Vers le temps qu’elle cessa d’allaiter Abel, nous allâmes un jour ensemble sous les arbres. La grive encore une fois avait chanté et je buvais la vie au sein qu’elle avait retiré de la bouche de l’enfant. Une nuit d’astres ruisselait à travers les branches dépouillées. Tout le ciel palpitait de fièvre et d’héroïsme comme à l’approche d’une épiphanie. Un frisson immense nous enveloppa, venu des gouffres clairs. Et, ayant levé la tête, je lui montrai au-dessus de nous les massifs et rugueux rameaux du hêtre. Une criblure d’étoiles y roulait comme le blé aux osiers tressés du van. Et la courbe vertigineuse du ciel pantelait à travers ces vertèbres. Moi soudain alors, devant cette voûte nue de l’arbre tourbillonnant de la vie lointaine des planètes, je vis naître une image. Je dis étrangement à Ève : « Un squelette qui à travers ses côtes laisserait voir comme ce hêtre des semailles d’étoiles, ne serait-ce pas un symbole inouï de la chose périssable en nous et qui ressuscite dans l’éternité des mondes ? La mort n’est peut-être que l’ouverture prodigieuse du jour à travers l’arbre d’où les feuilles sont tombées. »
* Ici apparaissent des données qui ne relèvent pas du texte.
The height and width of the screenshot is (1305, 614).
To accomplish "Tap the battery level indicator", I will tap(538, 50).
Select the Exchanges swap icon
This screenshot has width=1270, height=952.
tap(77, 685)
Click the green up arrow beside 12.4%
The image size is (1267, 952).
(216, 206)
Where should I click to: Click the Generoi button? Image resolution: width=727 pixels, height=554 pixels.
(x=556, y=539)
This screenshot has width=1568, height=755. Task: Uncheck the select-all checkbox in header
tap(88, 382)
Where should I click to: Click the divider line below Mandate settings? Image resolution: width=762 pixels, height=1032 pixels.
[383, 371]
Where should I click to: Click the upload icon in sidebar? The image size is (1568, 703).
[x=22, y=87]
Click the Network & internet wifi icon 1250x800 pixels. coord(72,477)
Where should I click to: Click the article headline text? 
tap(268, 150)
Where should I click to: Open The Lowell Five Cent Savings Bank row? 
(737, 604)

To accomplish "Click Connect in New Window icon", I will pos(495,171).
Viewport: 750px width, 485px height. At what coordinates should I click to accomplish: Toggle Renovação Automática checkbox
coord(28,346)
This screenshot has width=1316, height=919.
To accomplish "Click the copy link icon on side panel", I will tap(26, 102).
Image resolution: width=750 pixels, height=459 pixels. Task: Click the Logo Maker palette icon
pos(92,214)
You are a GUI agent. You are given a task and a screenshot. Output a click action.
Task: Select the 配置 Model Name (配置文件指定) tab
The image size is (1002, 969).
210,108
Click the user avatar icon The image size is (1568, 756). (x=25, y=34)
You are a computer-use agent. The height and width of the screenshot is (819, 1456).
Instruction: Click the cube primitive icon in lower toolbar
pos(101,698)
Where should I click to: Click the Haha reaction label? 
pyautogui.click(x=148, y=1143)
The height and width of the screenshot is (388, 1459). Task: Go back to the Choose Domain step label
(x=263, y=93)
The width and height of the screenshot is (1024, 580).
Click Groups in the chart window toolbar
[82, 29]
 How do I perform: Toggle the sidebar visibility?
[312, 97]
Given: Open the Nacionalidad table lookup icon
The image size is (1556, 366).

Une sensibilité surnaturelle à ce mot nous exalta tous deux : je crus voir s’ouvrir la vie infinie. Cependant je la serrais dans mes bras comme une petite chair qui va n’être plus qu’une ombre et s’évanouir. Nos âmes, dans le souffle bleu de la nuit, se cherchèrent à nos bouches. Je lui dis très bas : « Que cette heure divine, ô amie, s’incarne immortellement ! » Et nous aussi, à présent, comme les météores, nous palpitions de fièvre et d’héroïsme. La grande onde de vie passa tandis que sur nous tombait la pluie d’étoiles. C’était la nuit même des Léonides : les constellations tournaient comme des roues ardentes ; des moissons fauchées de lys et de pervenches croulaient des jardins célestes. Il palpitait des agonies de mondes. Et l’âme d’une ancienne étoile sembla être descendue et renaître dans notre amoureuse substance vivifiée. L’enfant, engendrée de l’heure sensible et divine, fut une fille et en mémoire de l’étoile, reçut le nom de Stella.